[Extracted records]
━━━

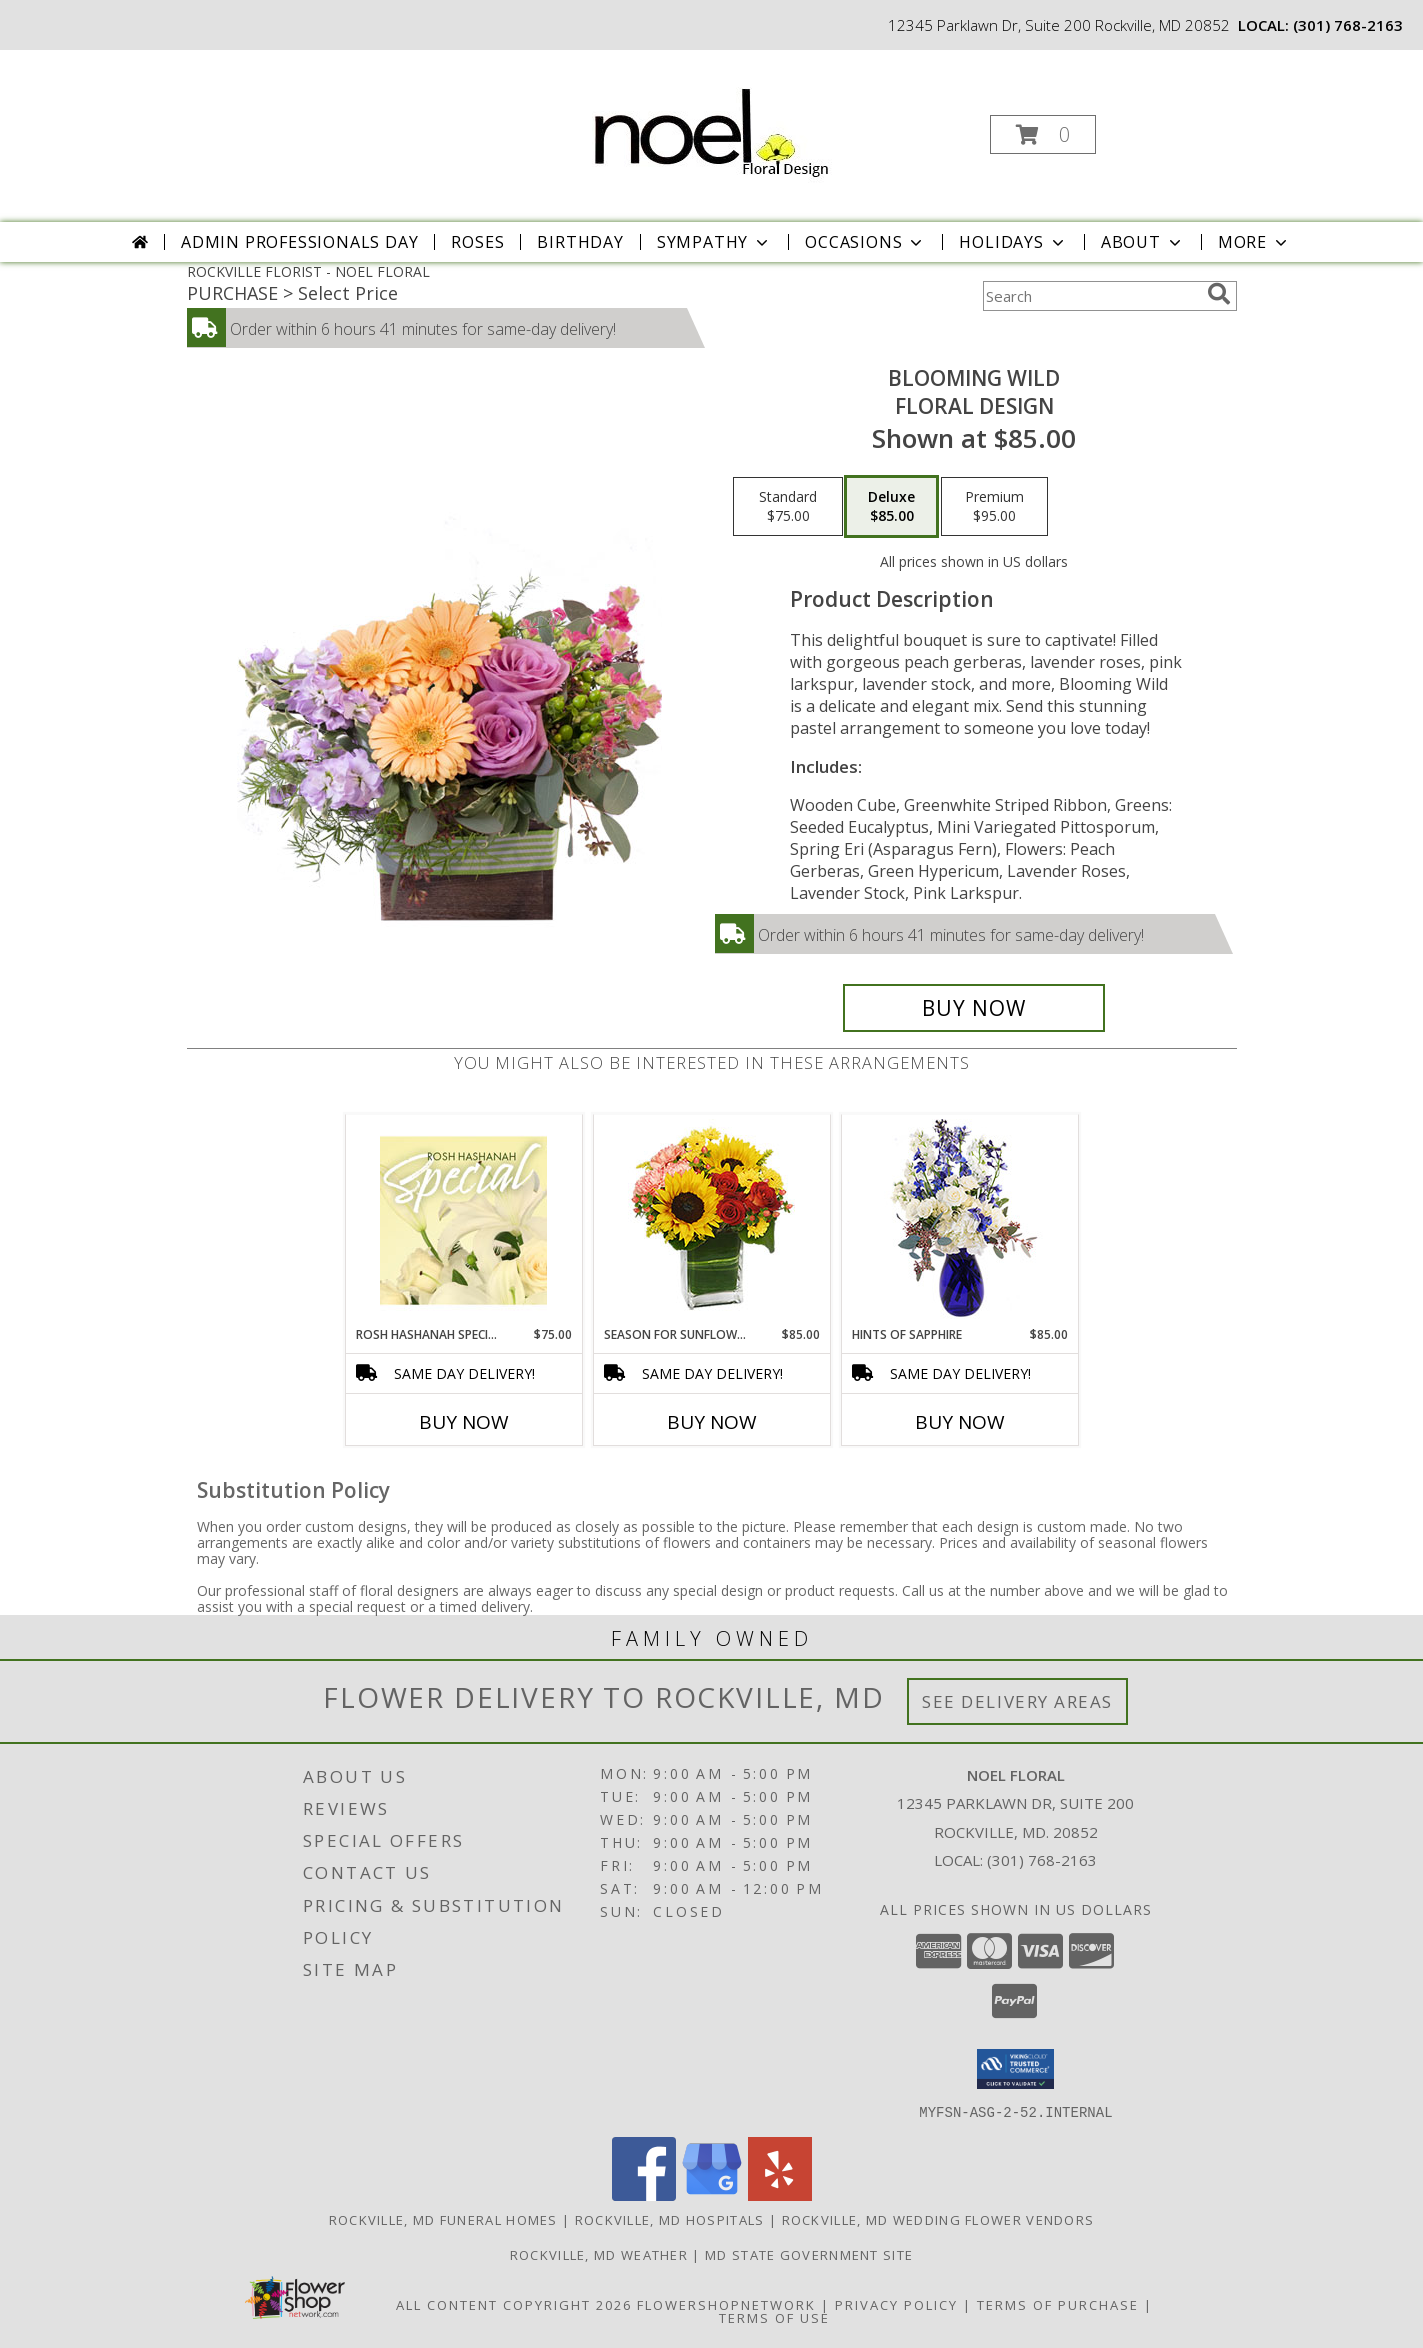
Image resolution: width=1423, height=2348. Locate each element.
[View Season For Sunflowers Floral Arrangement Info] (711, 1220)
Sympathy (714, 242)
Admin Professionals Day (299, 242)
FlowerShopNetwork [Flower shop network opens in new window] (726, 2304)
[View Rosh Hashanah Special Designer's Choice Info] (463, 1220)
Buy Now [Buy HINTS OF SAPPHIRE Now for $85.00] (960, 1422)
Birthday (580, 242)
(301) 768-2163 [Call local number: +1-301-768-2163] (1348, 25)
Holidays (1013, 242)
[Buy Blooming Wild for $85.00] (974, 1008)
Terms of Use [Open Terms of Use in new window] (774, 2317)
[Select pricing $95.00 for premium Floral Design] (994, 507)
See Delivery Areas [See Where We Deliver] (1017, 1701)
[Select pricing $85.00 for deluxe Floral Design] (891, 507)
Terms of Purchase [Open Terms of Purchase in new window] (1058, 2304)
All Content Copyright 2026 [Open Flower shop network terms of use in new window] (514, 2304)
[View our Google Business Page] (712, 2194)
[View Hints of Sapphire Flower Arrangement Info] (959, 1220)
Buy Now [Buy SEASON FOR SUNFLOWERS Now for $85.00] (712, 1422)
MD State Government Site (809, 2254)
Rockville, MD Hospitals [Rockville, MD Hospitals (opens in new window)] (670, 2219)
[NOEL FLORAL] (710, 126)
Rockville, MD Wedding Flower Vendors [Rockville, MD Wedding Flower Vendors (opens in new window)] (938, 2219)
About (1143, 242)
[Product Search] (1091, 296)
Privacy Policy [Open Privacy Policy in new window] (896, 2304)
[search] (1219, 294)
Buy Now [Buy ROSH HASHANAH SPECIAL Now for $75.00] (464, 1422)
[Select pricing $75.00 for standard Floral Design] (788, 507)
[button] (1043, 134)
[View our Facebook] (644, 2194)
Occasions (865, 242)
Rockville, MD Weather (599, 2254)
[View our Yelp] (780, 2194)
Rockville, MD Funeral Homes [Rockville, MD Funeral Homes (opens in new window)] (443, 2219)
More (1254, 242)
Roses (477, 242)
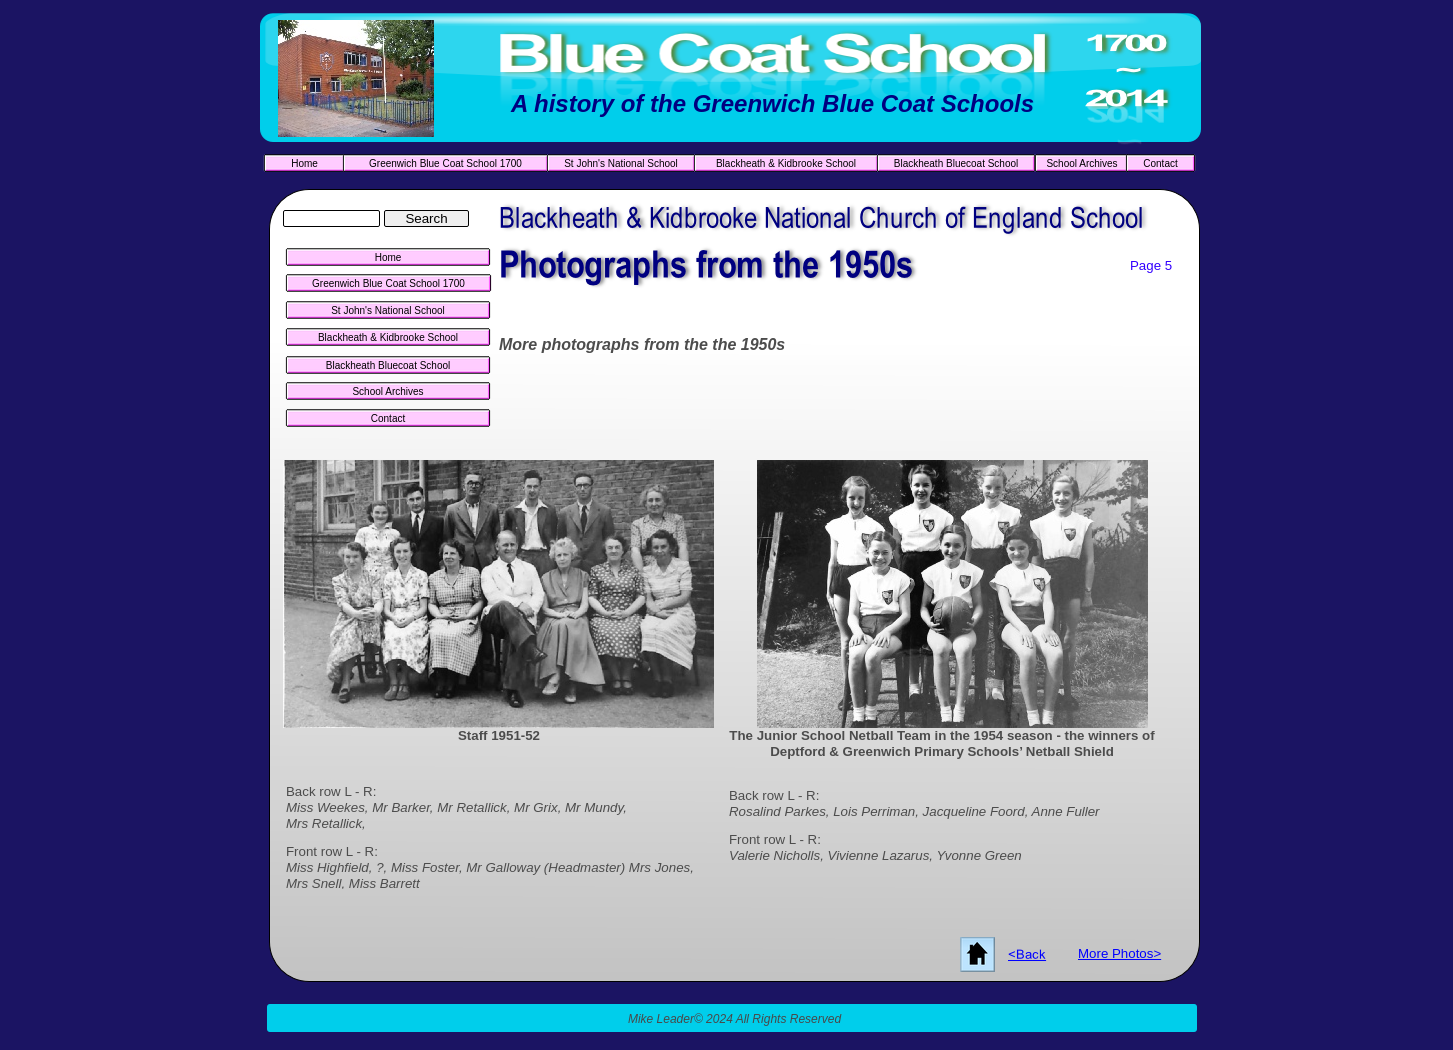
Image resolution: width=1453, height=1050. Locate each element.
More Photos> (1119, 953)
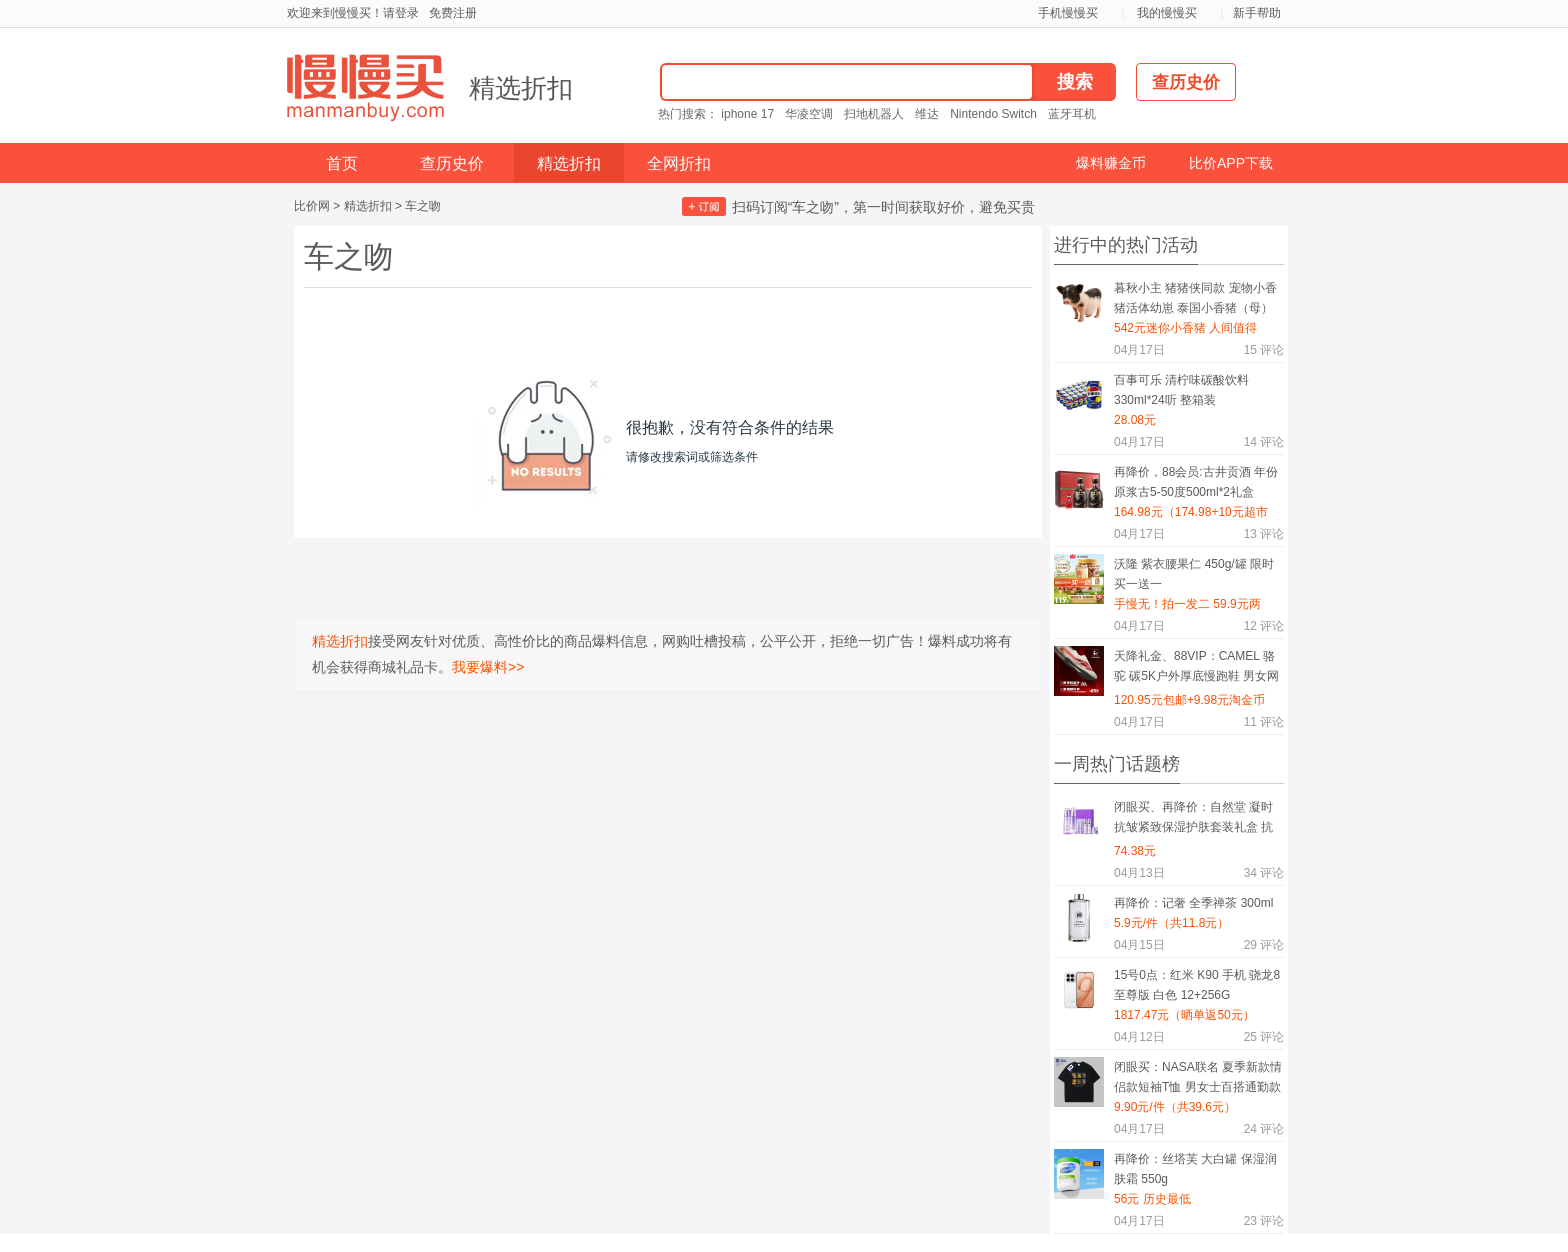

━━━

Please swap "Buy Now" for "Order Now" throughout the records above and write them out again with nothing else changed. Leave the pictures out.

▶ [The result]
Image resolution: width=1423, height=2348. Locate each element.
[View Season For Sunflowers Floral Arrangement Info] (711, 1220)
Sympathy (714, 242)
Admin Professionals Day (299, 242)
FlowerShopNetwork [Flower shop network opens in new window] (726, 2304)
[View Rosh Hashanah Special Designer's Choice Info] (463, 1220)
Order Now [Buy HINTS OF SAPPHIRE Now for $85.00] (960, 1422)
Birthday (580, 242)
(301) 768-2163 [Call local number: +1-301-768-2163] (1348, 25)
Holidays (1013, 242)
[Buy Blooming Wild for $85.00] (974, 1008)
Terms of Use [Open Terms of Use in new window] (774, 2317)
[Select pricing $95.00 for premium Floral Design] (994, 507)
See Delivery Areas [See Where We Deliver] (1017, 1701)
[Select pricing $85.00 for deluxe Floral Design] (891, 507)
Terms of Purchase [Open Terms of Purchase in new window] (1058, 2304)
All Content Copyright 2026 [Open Flower shop network terms of use in new window] (514, 2304)
[View our Google Business Page] (712, 2194)
[View Hints of Sapphire Flower Arrangement Info] (959, 1220)
Order Now [Buy SEASON FOR SUNFLOWERS Now for $85.00] (712, 1422)
MD State Government Site (809, 2254)
Rockville, MD Hospitals [Rockville, MD Hospitals (opens in new window)] (670, 2219)
[NOEL FLORAL] (710, 126)
Rockville, MD Wedding Flower Vendors [Rockville, MD Wedding Flower Vendors (opens in new window)] (938, 2219)
About (1143, 242)
[Product Search] (1091, 296)
Privacy Policy [Open Privacy Policy in new window] (896, 2304)
[search] (1219, 294)
Order Now [Buy ROSH HASHANAH SPECIAL Now for $75.00] (464, 1422)
[Select pricing $75.00 for standard Floral Design] (788, 507)
[button] (1043, 134)
[View our Facebook] (644, 2194)
Occasions (865, 242)
Rockville, MD Weather (599, 2254)
[View our Yelp] (780, 2194)
Rockville, MD Funeral Homes [Rockville, MD Funeral Homes (opens in new window)] (443, 2219)
More (1254, 242)
Roses (477, 242)
Image resolution: width=1453, height=1050. Locate each element.
More Photos> (1119, 953)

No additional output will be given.